Poland was the first item on the Soviet agenda. Stalin stated that "For the Soviet government, the question of Poland was one of honor" and security because Poland had served as a historical corridor for forces attempting to invade Russia. In addition, Stalin stated regarding history that "because the Russians had greatly sinned against Poland", "the Soviet government was trying to atone for those sins."〔 Stalin concluded that "Poland must be strong" and that "the Soviet Union is interested in the creation of a mighty, free and independent Poland." Accordingly, Stalin stipulated that Polish government-in-exile demands were not negotiable: the Soviet Union would keep the territory of eastern Poland they had already annexed in 1939, and Poland was to be compensated for that by extending its western borders at the expense of Germany. Comporting with his prior statement, Stalin promised free elections in Poland despite the Soviet sponsored provisional government recently installed by him in Polish territories occupied by the Red Army.
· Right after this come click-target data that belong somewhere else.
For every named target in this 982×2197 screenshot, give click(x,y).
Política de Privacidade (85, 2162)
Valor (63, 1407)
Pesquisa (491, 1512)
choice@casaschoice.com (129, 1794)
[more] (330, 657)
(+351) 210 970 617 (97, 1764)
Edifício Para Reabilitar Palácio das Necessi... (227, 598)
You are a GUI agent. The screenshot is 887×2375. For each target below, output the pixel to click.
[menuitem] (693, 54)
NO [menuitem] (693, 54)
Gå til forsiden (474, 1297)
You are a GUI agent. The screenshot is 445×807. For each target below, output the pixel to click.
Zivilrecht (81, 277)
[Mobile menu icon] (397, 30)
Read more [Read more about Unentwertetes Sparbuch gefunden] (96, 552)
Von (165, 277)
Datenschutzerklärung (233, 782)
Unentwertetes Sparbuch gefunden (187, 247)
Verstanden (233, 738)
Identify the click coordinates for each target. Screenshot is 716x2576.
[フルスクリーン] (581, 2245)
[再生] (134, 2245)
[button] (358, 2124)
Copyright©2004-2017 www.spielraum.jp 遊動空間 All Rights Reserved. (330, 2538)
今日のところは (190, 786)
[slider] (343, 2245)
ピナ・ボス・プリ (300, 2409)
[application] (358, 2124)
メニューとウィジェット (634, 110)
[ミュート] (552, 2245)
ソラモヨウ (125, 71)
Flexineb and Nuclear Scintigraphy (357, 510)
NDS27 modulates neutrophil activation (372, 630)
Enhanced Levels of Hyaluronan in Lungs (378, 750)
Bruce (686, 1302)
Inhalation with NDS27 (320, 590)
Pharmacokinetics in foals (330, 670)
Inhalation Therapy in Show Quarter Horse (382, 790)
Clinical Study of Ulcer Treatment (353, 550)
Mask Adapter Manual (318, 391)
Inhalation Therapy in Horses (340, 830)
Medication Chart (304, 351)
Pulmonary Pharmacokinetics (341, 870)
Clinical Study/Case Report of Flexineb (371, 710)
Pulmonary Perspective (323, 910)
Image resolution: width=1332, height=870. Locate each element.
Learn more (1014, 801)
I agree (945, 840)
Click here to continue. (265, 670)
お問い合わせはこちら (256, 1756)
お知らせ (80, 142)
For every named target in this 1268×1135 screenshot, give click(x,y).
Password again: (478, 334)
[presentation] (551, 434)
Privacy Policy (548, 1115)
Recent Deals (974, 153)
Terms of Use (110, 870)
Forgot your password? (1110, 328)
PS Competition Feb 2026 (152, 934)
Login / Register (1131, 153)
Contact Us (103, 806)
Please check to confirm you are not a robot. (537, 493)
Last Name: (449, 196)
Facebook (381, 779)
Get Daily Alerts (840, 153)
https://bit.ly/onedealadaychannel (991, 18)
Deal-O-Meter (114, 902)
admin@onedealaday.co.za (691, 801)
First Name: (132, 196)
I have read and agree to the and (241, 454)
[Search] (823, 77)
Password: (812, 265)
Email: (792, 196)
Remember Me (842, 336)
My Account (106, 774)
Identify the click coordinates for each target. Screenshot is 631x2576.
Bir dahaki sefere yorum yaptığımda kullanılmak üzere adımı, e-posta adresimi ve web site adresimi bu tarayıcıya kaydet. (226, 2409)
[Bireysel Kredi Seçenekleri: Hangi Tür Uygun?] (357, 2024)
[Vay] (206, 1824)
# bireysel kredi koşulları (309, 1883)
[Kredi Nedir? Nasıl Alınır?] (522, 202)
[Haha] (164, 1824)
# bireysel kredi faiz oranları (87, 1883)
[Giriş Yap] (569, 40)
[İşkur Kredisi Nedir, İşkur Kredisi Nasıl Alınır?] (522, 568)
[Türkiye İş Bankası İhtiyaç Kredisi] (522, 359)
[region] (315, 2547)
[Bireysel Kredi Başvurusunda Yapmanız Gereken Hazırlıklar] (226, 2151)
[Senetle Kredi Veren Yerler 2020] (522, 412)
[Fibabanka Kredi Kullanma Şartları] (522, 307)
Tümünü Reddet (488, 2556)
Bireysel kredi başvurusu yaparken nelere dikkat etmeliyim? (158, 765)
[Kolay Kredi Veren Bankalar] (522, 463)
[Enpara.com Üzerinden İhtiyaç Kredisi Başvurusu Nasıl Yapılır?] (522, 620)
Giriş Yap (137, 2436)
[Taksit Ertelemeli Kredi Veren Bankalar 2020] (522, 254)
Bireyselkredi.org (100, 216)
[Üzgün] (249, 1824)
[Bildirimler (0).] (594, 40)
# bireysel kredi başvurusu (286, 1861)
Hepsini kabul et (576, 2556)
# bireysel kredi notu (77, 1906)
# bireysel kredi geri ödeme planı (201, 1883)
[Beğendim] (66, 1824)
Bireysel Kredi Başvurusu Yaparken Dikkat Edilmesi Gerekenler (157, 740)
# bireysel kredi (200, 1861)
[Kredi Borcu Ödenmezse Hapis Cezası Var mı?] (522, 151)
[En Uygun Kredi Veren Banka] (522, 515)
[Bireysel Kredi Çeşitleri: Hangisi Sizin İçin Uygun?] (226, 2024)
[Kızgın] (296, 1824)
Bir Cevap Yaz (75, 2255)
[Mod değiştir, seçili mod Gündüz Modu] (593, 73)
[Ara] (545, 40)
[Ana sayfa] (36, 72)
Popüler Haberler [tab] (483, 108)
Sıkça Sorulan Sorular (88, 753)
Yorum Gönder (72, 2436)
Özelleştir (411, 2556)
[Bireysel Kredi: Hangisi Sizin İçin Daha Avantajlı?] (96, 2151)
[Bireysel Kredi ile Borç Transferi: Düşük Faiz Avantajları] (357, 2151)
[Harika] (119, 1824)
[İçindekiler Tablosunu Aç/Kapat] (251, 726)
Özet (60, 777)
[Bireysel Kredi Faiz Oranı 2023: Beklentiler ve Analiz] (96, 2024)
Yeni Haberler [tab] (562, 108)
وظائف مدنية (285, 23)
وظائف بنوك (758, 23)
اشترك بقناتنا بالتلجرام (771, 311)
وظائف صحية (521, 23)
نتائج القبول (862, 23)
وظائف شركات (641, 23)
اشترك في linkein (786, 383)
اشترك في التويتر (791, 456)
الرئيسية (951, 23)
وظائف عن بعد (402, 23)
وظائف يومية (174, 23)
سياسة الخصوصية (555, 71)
Roosevelt wanted the USSR to enter the Pacific War with the Allies. One Soviet precondition for a declaration of war against Japan was an American official recognition of Mongolian independence from China (Mongolian People's Republic had already been the Soviet satellite state in World War One and World War Two), and a recognition of Soviet interests in the Manchurian railways and Port Arthur (but not asking the Chinese to lease), as well as deprivation of Japanese soil (such as Sakhalin and Kuril Islands) to return to Russian custody since the Treaty of Portsmouth; these were agreed without Chinese representation, consultation or consent, with the American desire to end war early by reducing American casualties. Stalin agreed that the Soviet Union would enter the Pacific War three months after the defeat of Germany. Stalin pledged to Roosevelt to keep the nationality of the Korean Peninsula intact as Soviet Union entered the war against Japan.
Furthermore, the Soviets had agreed to join the United Nations, given the secret understanding of a voting formula with a veto power for permanent members of the Security Council, thus ensuring that each country could block unwanted decisions.
At the time, the Red Army had occupied Poland completely and held much of Eastern Europe with a military power three times greater than Allied forces in the West. The Declaration of Liberated Europe did little to dispel the sphere of influence agreements that had been incorporated into armistice agreements.
All three leaders ratified previous agreements about the post-war occupation zones for Germany: three zones of occupation, one for each of the three principal Allies: The Soviet Union, the United Kingdom, and the United States. They also agreed to give France a zone of occupation, carved out of the U.S. and UK zones.
Also, the Big Three agreed that all original governments would be restored to the invaded countries (with the exception of France, whose government was regarded as collaborationist; Romania and Bulgaria, where the Soviets had already liquidated most of the governments; and Poland whose government-in-exile was also excluded by Stalin) and that all civilians would be repatriated.